*** Supplied material Section Begins ***

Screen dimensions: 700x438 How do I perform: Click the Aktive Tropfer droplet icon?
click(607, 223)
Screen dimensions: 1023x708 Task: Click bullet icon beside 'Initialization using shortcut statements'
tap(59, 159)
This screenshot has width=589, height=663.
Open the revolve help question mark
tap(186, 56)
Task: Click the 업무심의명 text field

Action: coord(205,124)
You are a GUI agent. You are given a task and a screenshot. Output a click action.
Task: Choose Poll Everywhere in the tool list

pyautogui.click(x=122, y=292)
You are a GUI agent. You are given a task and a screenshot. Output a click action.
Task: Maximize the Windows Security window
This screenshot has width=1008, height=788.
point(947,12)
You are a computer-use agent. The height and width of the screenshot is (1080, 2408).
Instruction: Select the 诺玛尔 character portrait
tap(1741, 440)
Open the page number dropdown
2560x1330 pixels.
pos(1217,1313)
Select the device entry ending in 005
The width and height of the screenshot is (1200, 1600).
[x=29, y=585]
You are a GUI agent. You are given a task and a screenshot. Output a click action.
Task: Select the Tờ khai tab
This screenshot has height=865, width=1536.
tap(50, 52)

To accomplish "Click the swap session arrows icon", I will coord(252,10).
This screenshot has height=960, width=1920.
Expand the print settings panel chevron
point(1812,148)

*** Supplied material Section Ends ***

▶ [Task directions]: Each line of the records must be reproduced exactly.

▶ [Response]:
Screen dimensions: 700x438 How do I perform: Click the Aktive Tropfer droplet icon?
click(607, 223)
Screen dimensions: 1023x708 Task: Click bullet icon beside 'Initialization using shortcut statements'
tap(59, 159)
This screenshot has width=589, height=663.
Open the revolve help question mark
tap(186, 56)
Task: Click the 업무심의명 text field

Action: coord(205,124)
You are a GUI agent. You are given a task and a screenshot. Output a click action.
Task: Choose Poll Everywhere in the tool list

pyautogui.click(x=122, y=292)
You are a GUI agent. You are given a task and a screenshot. Output a click action.
Task: Maximize the Windows Security window
This screenshot has width=1008, height=788.
point(947,12)
You are a computer-use agent. The height and width of the screenshot is (1080, 2408).
Instruction: Select the 诺玛尔 character portrait
tap(1741, 440)
Open the page number dropdown
2560x1330 pixels.
pos(1217,1313)
Select the device entry ending in 005
The width and height of the screenshot is (1200, 1600).
[x=29, y=585]
You are a GUI agent. You are given a task and a screenshot. Output a click action.
Task: Select the Tờ khai tab
This screenshot has height=865, width=1536.
tap(50, 52)

To accomplish "Click the swap session arrows icon", I will coord(252,10).
This screenshot has height=960, width=1920.
Expand the print settings panel chevron
point(1812,148)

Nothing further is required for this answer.